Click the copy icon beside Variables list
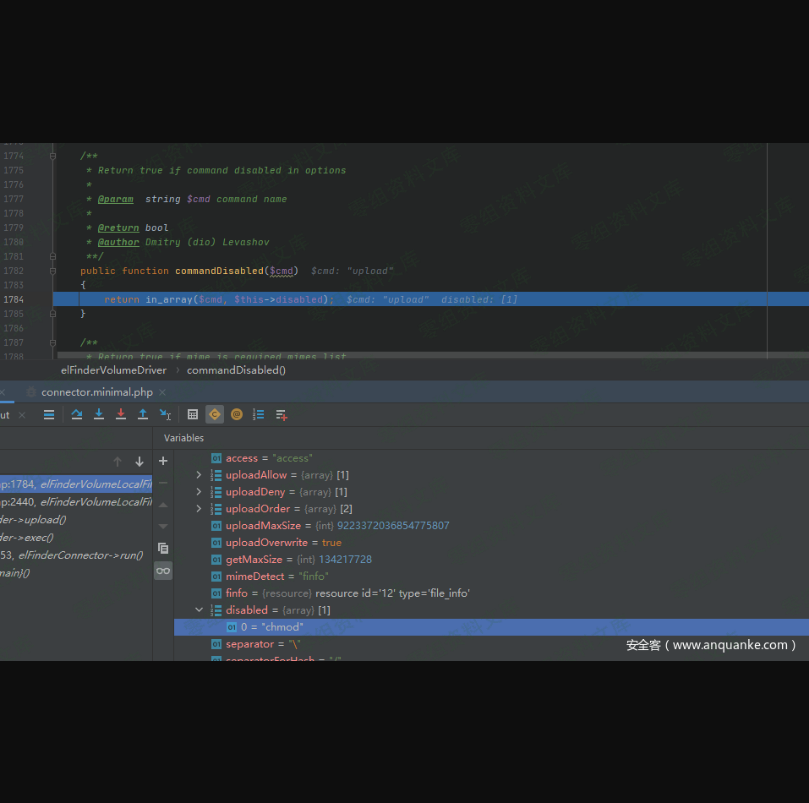 click(163, 548)

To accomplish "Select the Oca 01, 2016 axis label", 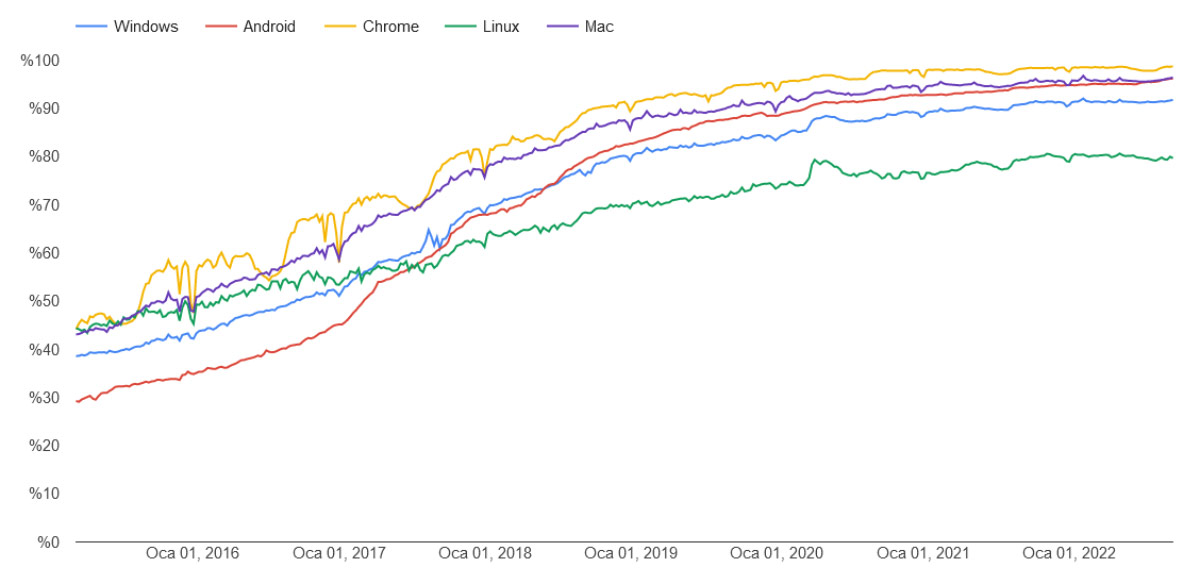I will pos(192,553).
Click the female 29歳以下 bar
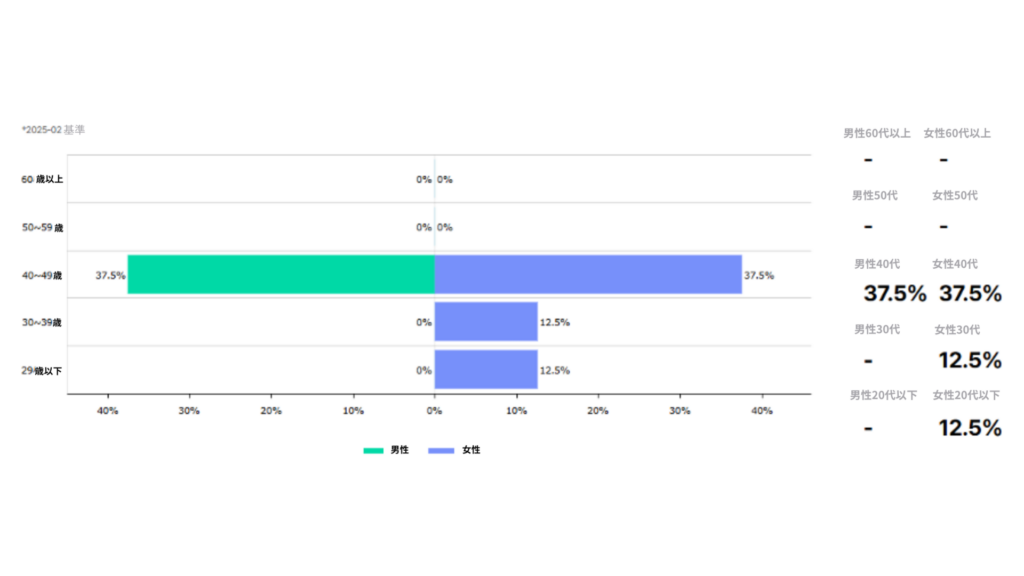 486,369
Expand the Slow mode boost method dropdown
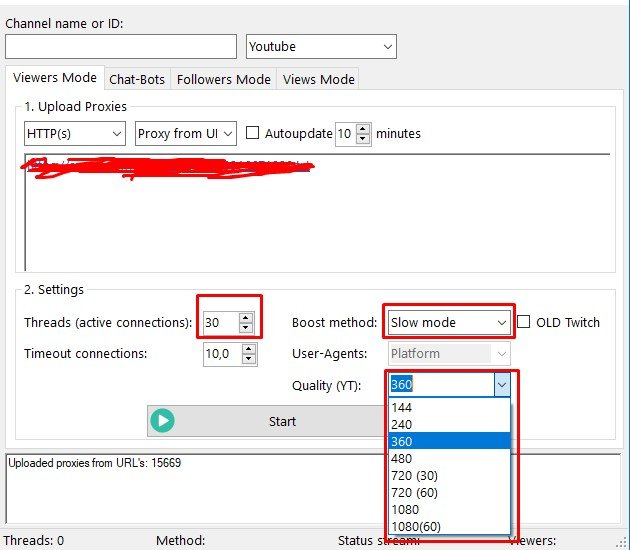The width and height of the screenshot is (630, 550). pyautogui.click(x=448, y=322)
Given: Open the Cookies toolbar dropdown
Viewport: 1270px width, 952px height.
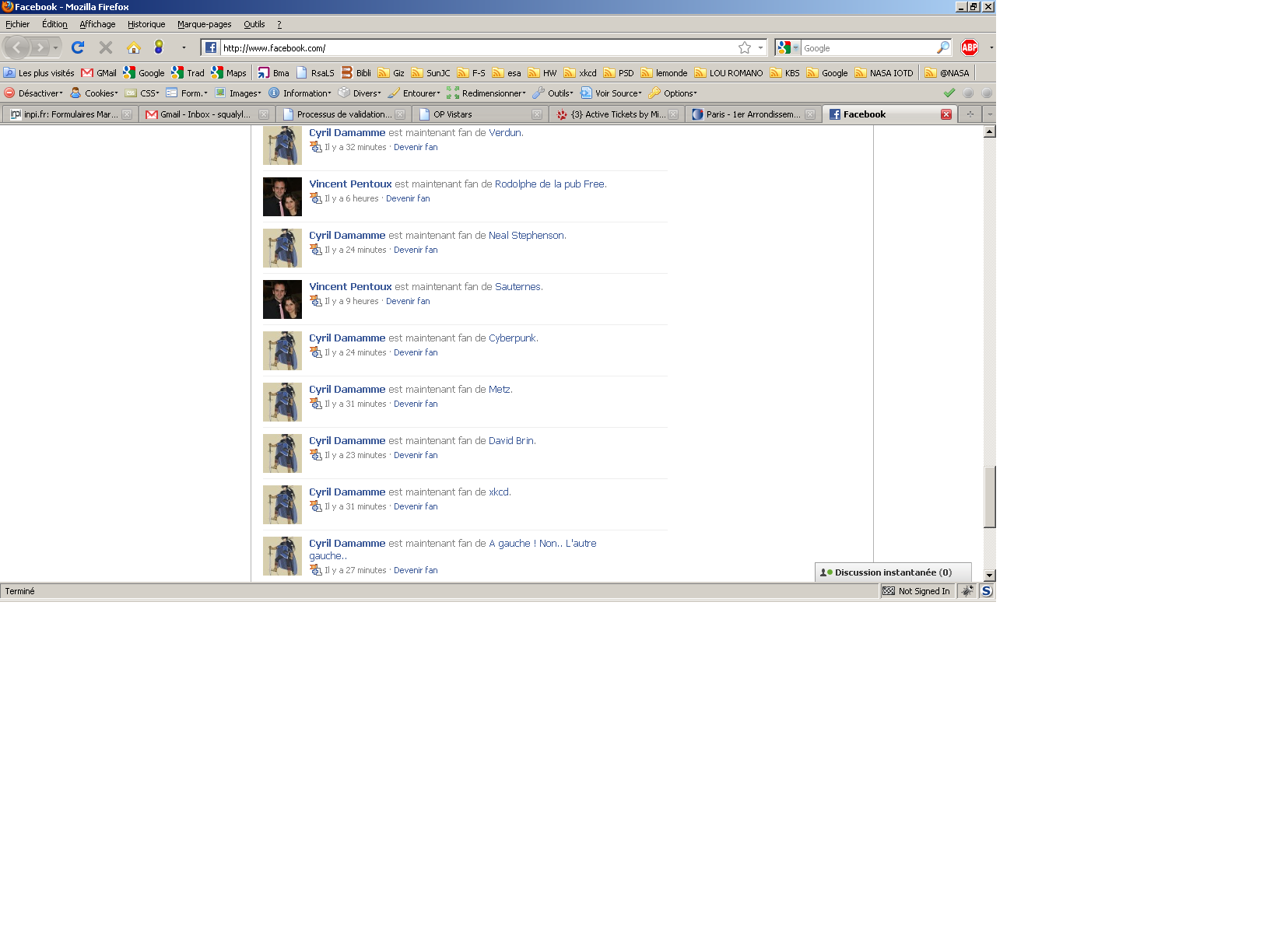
# # #
**Work to be completed**
Copy the entries word for word, from the line containing "Given: Open the Cookies toolbar dropdown" up to and including the last line of the entries. Omit the pictures.

**Written solution**
Given: Open the Cookies toolbar dropdown
Viewport: 1270px width, 952px height.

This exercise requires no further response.